As the market prepares for Apple Inc.’s earnings on Thursday, all I can think is this: Chief Executive Officer Tim Cook has problems. Plenty of them.

The company dropped out of the $3 trillion valuation club this week, leaving Microsoft Corp. to stand alone, thanks to worries over China sales and a multitude of other headaches for the Cupertino-based company. There are at least half a dozen challenges that analysts and investors will most likely ask Cook to address.

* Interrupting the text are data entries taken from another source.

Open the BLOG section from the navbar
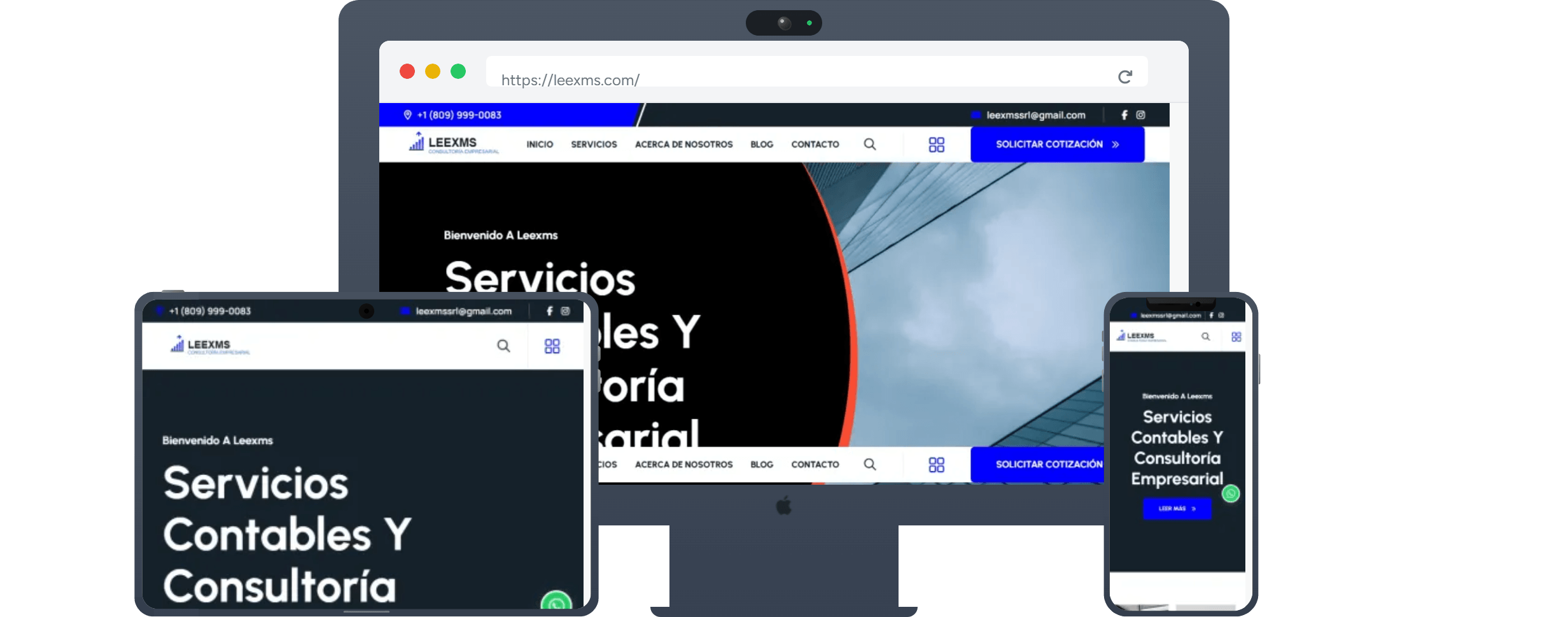This screenshot has width=1568, height=617. (761, 144)
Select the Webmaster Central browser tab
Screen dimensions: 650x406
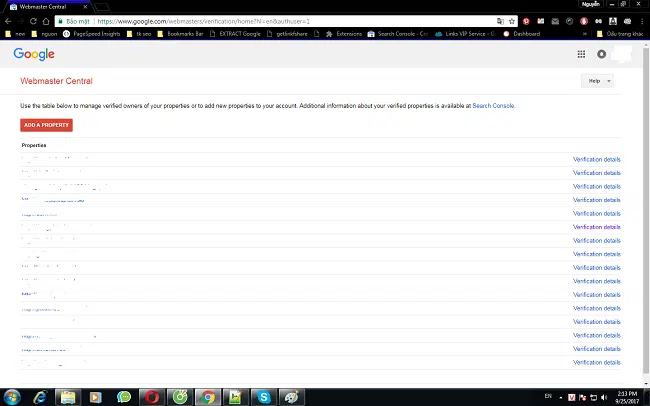click(x=48, y=7)
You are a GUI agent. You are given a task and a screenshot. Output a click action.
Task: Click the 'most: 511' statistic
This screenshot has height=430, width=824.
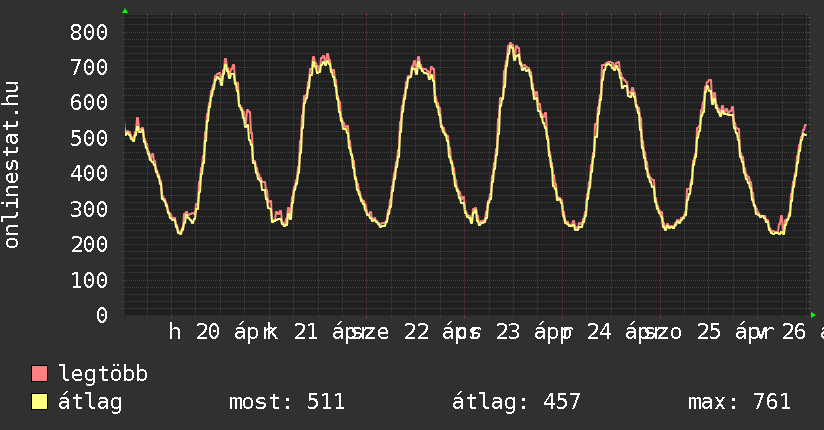[287, 403]
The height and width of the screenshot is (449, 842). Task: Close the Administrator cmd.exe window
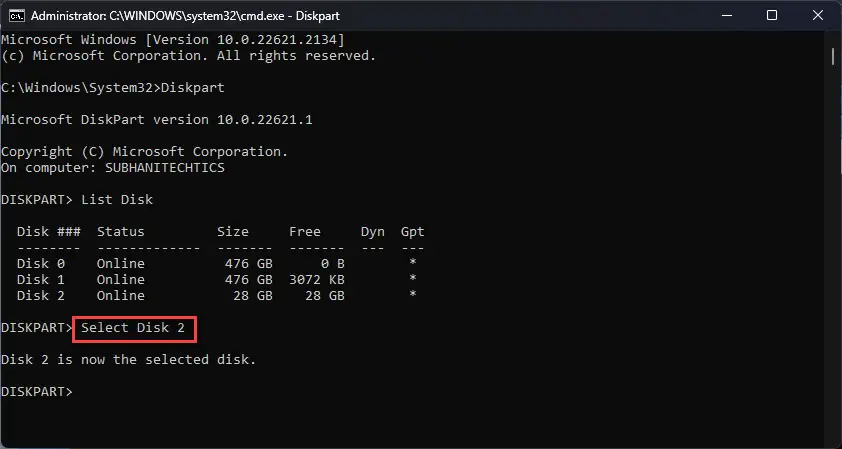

Apple is staring down another quarter of underwhelming-at-best revenue

Revenue has declined for four consecutive quarters, the worst run since 2001. One more would make it the worst period since at least 1998, according to FactSet. The last time Apple updated investors, the company warned that revenue would be flat in the October-December quarter, saying iPad and wearables sales (i.e. the Apple Watch) would drop significantly. Still, analysts are expecting a modest revenue increase of 1% year-over-year in what is always Apple’s biggest quarter thanks to the introduction of a new iPhone model and holiday sales. Standing in its way is the continued uncertainty about sales in China. In January, Apple reduced the prices of several products in the country. Bloomberg Intelligence analysts felt this “reaffirmed expectations of a slowdown in the region.”

The days are numbered for its 30% App Store tax

Ignoring the lessons of Microsoft’s disastrous antitrust battles in the 1990s, Cook has taken an antagonistic approach to responding to regulatory and court-ordered actions regarding the business model of its App Store.

Since the store’s inception in 2008, Apple has taken a healthy 30% cut from transactions (with an exception here and there). But recently, large companies have started kicking up a fuss, arguing that Apple should either greatly lower that fee, allow them to offer different ways to pay, or make it possible for companies to have their own app stores, with their own rules, available alongside Apple’s official store in the iPhone and iPad.

In January, Apple was forced to comply with a US court order that directed Apple to allow app makers to direct users to alternative payment methods, which it duly did — though not without remarkably onerous terms that even Apple’s biggest cheerleaders, such as the tech commentator John Gruber, consider to be risky. In Europe, it is adopting a similar tactic — technically “complying” with EU demands on allowing alternative app stores, though certainly not with the spirit some had hoped.